Of course, elders choose to move to independent living facilities for reasons beyond losing the ability to drive. Even if older folks can get around, they may not be able to maintain their homes and might not need as much space if their kids have moved away.

Alphabet’s Waymo prototype (Fortune)

Optimizing prime real estate

In addition to accommodating the elderly, autonomous vehicles will be a huge game-changer for developers. Builders will have more access to prime real estate, as previously vital parking lots, auto dealerships and gas stations fade into oblivion, according to Palacios.

“Additional supply in historically supply constrained locations will likely dampen home price appreciation and alleviate housing shortages in many cities,” he says.

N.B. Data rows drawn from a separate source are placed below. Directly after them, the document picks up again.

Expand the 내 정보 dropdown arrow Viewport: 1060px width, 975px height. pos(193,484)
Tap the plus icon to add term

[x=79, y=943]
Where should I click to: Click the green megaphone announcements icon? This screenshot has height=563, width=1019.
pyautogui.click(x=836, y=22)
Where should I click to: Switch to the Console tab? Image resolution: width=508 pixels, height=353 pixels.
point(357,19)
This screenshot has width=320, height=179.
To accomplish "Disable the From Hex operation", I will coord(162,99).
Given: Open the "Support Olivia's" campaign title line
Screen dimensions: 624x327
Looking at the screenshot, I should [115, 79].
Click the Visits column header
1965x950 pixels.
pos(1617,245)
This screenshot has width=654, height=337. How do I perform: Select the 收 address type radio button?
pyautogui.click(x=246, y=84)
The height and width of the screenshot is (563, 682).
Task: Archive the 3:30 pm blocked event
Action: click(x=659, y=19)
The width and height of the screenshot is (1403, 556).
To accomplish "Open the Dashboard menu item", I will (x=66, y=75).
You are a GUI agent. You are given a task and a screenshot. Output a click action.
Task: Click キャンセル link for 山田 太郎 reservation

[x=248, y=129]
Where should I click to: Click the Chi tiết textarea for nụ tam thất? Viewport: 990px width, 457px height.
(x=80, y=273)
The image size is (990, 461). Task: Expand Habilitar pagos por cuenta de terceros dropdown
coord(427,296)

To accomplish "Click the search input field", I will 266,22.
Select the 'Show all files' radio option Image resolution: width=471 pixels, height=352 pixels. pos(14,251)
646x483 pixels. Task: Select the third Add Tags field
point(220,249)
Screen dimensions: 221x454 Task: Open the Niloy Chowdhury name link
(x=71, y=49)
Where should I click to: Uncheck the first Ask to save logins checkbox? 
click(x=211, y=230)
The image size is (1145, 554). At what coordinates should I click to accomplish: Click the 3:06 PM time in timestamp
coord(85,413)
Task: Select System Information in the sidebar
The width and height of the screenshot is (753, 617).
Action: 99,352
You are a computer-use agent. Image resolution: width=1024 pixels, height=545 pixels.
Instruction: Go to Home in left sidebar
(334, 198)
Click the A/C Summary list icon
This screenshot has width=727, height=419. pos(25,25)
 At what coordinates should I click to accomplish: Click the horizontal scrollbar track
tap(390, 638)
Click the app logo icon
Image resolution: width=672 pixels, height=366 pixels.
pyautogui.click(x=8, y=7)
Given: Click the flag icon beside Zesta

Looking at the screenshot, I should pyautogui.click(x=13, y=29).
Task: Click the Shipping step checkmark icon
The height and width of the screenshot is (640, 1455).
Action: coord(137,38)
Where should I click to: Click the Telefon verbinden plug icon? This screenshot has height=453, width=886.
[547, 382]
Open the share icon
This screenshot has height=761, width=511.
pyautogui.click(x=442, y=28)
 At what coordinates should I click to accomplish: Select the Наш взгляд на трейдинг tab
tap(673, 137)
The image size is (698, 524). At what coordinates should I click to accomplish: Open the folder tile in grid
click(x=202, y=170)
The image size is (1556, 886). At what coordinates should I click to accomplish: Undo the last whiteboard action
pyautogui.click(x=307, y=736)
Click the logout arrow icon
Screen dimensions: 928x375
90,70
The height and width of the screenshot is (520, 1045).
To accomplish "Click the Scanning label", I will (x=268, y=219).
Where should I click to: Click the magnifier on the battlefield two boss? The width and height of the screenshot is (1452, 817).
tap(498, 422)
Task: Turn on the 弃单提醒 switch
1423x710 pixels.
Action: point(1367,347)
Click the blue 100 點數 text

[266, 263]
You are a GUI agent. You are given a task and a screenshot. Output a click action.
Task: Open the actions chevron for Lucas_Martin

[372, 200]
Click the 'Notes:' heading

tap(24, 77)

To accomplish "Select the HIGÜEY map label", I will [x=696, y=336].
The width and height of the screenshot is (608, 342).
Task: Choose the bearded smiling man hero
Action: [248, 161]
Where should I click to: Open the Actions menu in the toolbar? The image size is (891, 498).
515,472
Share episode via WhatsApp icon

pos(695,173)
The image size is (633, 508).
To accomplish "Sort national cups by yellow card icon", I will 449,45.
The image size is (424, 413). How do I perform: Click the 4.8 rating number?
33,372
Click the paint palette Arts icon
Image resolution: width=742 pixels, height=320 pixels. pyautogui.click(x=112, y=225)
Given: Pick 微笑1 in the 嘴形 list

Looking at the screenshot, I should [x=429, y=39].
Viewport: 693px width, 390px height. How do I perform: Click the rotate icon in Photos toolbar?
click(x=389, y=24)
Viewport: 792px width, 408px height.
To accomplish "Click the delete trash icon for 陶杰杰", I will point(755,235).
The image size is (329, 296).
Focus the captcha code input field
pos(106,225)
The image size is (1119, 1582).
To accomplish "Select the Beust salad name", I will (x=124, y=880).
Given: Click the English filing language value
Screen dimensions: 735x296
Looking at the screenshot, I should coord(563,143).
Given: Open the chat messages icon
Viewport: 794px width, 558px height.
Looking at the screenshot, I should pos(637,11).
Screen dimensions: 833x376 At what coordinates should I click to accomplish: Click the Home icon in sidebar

At first, there may be less demand for outlying locations because of increased housing supply in central areas. However, self-driving cars could ultimately help consumers accept longer commutes.

“AVs will transform billions of commuting hours into time that can be reclaimed for remote working or personal recharging, which should boost in-office productivity too,” Palacios says.

Efficiency is key

Palacios says to bid adieu to wide streets, massive driveways and three-car garages. “Consumers will be buying a home where 100% of the square footage is truly livable,” he says.

Self-driving cars won’t just benefit car owners. People can forgo ownership completely and rely entirely on ride-hailing services like Uber and Lyft as self-driving capabilities may make them more ubiquitous.

In fact, developers like Florida East Coast Realty’s Jerry Hollo say they’re already starting to reward residents who don’t own cars. Tenants get $1000 annual credit toward their rent if they do not own a car and therefore don’t need a parking spot.

“This is the question — do we have to continue to provide parking as we see people move away from driving themselves? We’re definitely amid this push-and-pull situation,” he told Yahoo Finance.

While there’s still a long runway ahead until there’s mass adoption of self-driving cars, it’s clear that the proverbial American dream is quickly evolving. A beautiful home with a white picket fence and two-car garage will become a thing of the past as self-driving cars upend the way we live.